Yoel Hanegbi, CEO of Eshone Energy, shares exciting news regarding the latest methods for School Districts to obtain funding for Solar Projects.
Many school districts are eager to Go Green and installing solar panels on their schools holds great interest for them. But in these tough economic times, many hesitate to pursue it further because they simply don’t have the financing available to get the project started. There are many incentives and rebates available, and some fortunate school districts find they can tap into State Modernization Grants to close the gap and fully fund the Solar Power System. Others put up a bond for voter approval specifically targeted for Solar Photovoltaic (PV) systems and other Renewable Energy applications.
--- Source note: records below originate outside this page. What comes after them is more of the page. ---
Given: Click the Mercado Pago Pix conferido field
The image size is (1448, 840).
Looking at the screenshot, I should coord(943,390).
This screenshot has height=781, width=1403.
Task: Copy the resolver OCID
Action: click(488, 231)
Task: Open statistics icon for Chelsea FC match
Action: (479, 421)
And still others are opting to go with Power Purchase Agreements (PPAs), though many would prefer to own the system on top of Going Green.
However, with Bonds, school districts generally end up paying back two and three times the face amount of bond dollars received. For any investment, interest rates are used to describe the cost of capital. For PV solar projects, the initial investment costs are the biggest cost factor so that the interest rate plays an important role in the overall costs of the project.
But if you act fast, you can get 0% or near 0% bonds the Federal Government is offering through the American Recovery and Reinvestment Act (ARRA).
These two bonds, Clean Renewable Energy Bonds (CREBs) and Qualified School Construction Bonds (QSCBs), allow school districts to pay off the bonds from the dollars they would have paid for their electricity consumption. Dollars that had previously been earmarked for the utility company is now designated for bond repayment and after 15 years, it’s paid off and then all that money can now be funneled back into the general fund!
- Clean Renewable Energy Bonds (CREBs) are a means to lower the cost of capital for renewable energy projects. They can provide public entities with interest free – or near 0% interest - capital. Public entities can apply for those funds at the IRS for allocations. Once the public entity has received an allocation, a CREB can be issued to finance a PV Solar project. The ARRA has increased the allocation to provide $2.4 billion to finance qualified renewable energy facilities but have a deadline of 8-4-09 for 2009 so unless you’re already in the process of filling out the application (starting on page 21), it’s too late to file this year but now’s a good time to become familiar with the requirements for next year’s filing deadline.
With upfront costs being a major factor in the decision process, these two methods can significantly reduce that cost, making the decision to Go Green a responsible and affordable choice. Not to mention that you’ll be doing your part to stimulate the economy by creating jobs, which is the main thrust of the ARRA in the first place.